WOW:  Research sounds fun to me too. I think you're referring to Chelsey's Curiosity and Creative Nonfiction class (which next starts on May 22nd). How did your essay develop, both in your initial thinking about it and in the revision process?

Bethany: I started with these two ideas—wrestling with motherhood/identity and exploring cloud science. I wrote out the main scenes and figured out a narrative arc for the piece, but while I was doing that I was also researching clouds and collecting the most interesting parts of the research. At some point, I realized I needed an organizing structure for this collage-type essay. The different types of clouds seemed like the perfect idea. I weaved the science facts and my personal narrative together, then broke it into the sections with the cloud-type titles. The very last thing I added was actually the first section of the piece—I realized I needed to introduce my mother and our relationship earlier. I'm very happy with how it turned out in the end.

WOW:  You're great at the hermit crab essay format, and the piece is a a nuanced look at motherhood, self and acceptance. Well done! What is your writing process like? Please describe a typical day.

Bethany: I love that you asked this question because I would like to dispel the myth that writers get up in the morning, sit down with coffee, and write for 8 hours. That just doesn't happen for most people.

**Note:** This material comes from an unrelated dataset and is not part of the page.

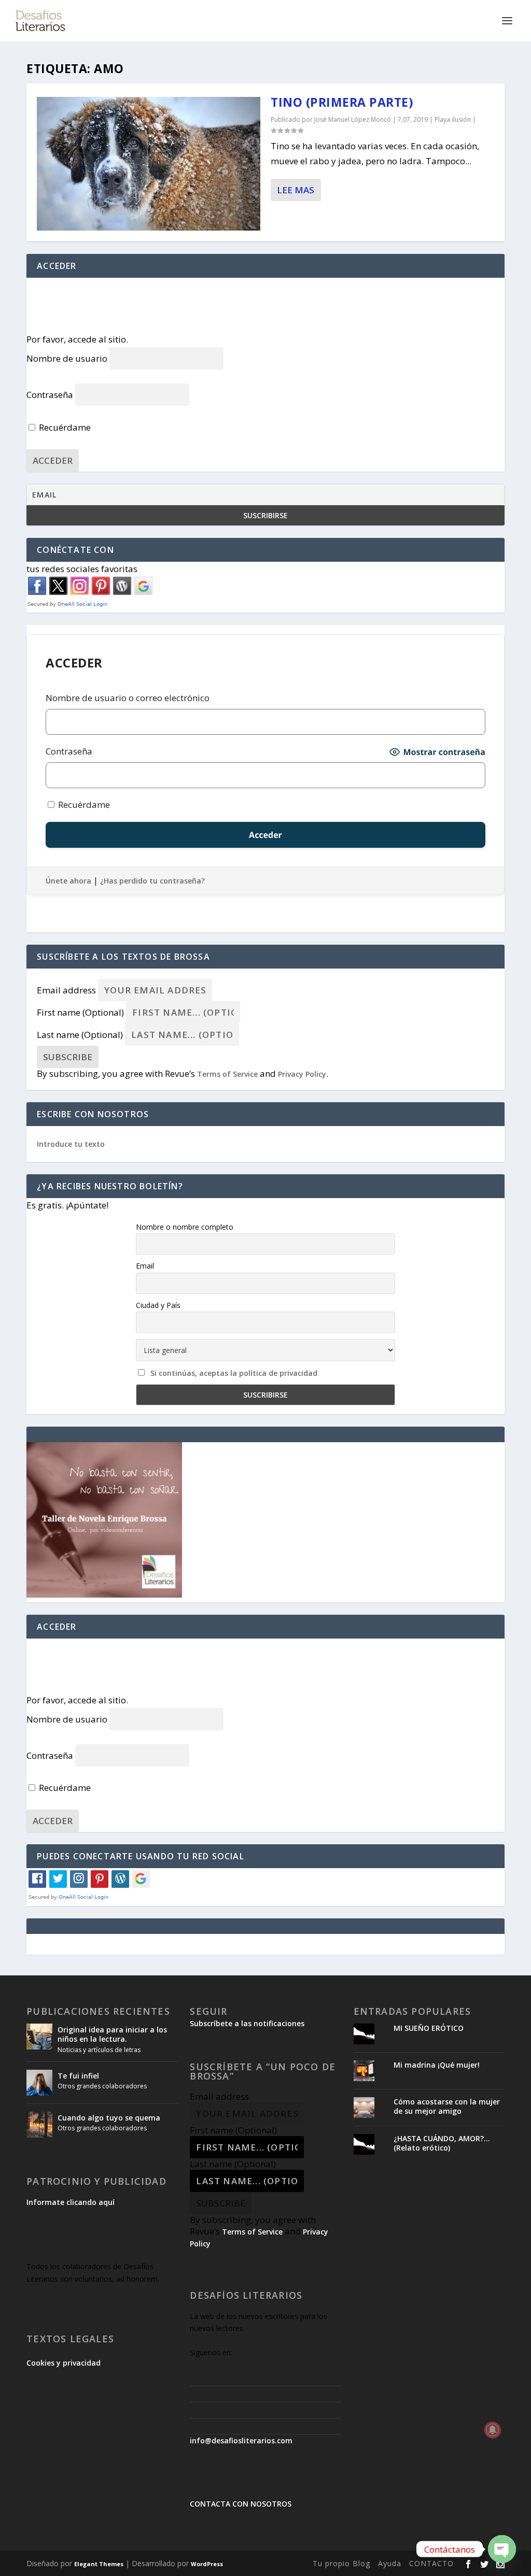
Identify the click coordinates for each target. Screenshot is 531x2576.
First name (80, 1012)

My "full-time job" is being the primary caregiver for my 3-year-old son and 18-month-old daughter. I also have a part-time work-from-home job doing editing, and I often do freelance editing gigs and (sometimes) get paid for my creative writing. (Such as winning this contest... thank you very much!)

My typical day goes something like this:
Wake up, get everyone dressed & breakfast, answer emails & edit something, take my son to preschool, put my daughter down for a nap, write furiously, feed my daughter lunch, edit something, pick up my son from preschool, edit while doling out snacks, vacuum, cook dinner, spend time with hubby & kids, put the kids to bed, submit work to literary magazines and/or read something. Go to sleep.

WOW:  In your bio, you mention that you enjoy memoirs. Is there a particular memoir you think everyone needs to read, or a recent favorite?

Bethany: The memoir that made me fall in love with memoirs was when I read Jeannette Walls' The Glass Castle as a teenager. I grew up in West Virginia, and part of her book takes place there, which was part of the draw—but mostly, I was just struck by how this incredible story was a true story. I've read dozens and dozens of memoirs since then, and honestly, I can't get enough.
What I love most about memoirs—whether full-length books or micro memoirs—is how one human shares a little piece of themselves with readers. The vulnerability, the exploration of truth, of finding the things that bind us together as humans even as our stories are all unique. I also love creative nonfiction that reads like poetry—with intense attention given to language.

WOW:  Thanks so much for chatting with us today, Bethany. Before you go, can you share a favorite writing tip or piece of advice with our readers?

1. Invest in your writing craft.
Take classes, read craft books, get feedback from a skilled editor. (I offer affordable editing services, more info on my website.)
2. Find community.
Join a writing group (or two), participate in the writing community by connecting on social media, going to readings, buying books and supporting other writers
3. Write, edit, submit, repeat.
If you're looking for where to submit your writing, check out Chill Subs!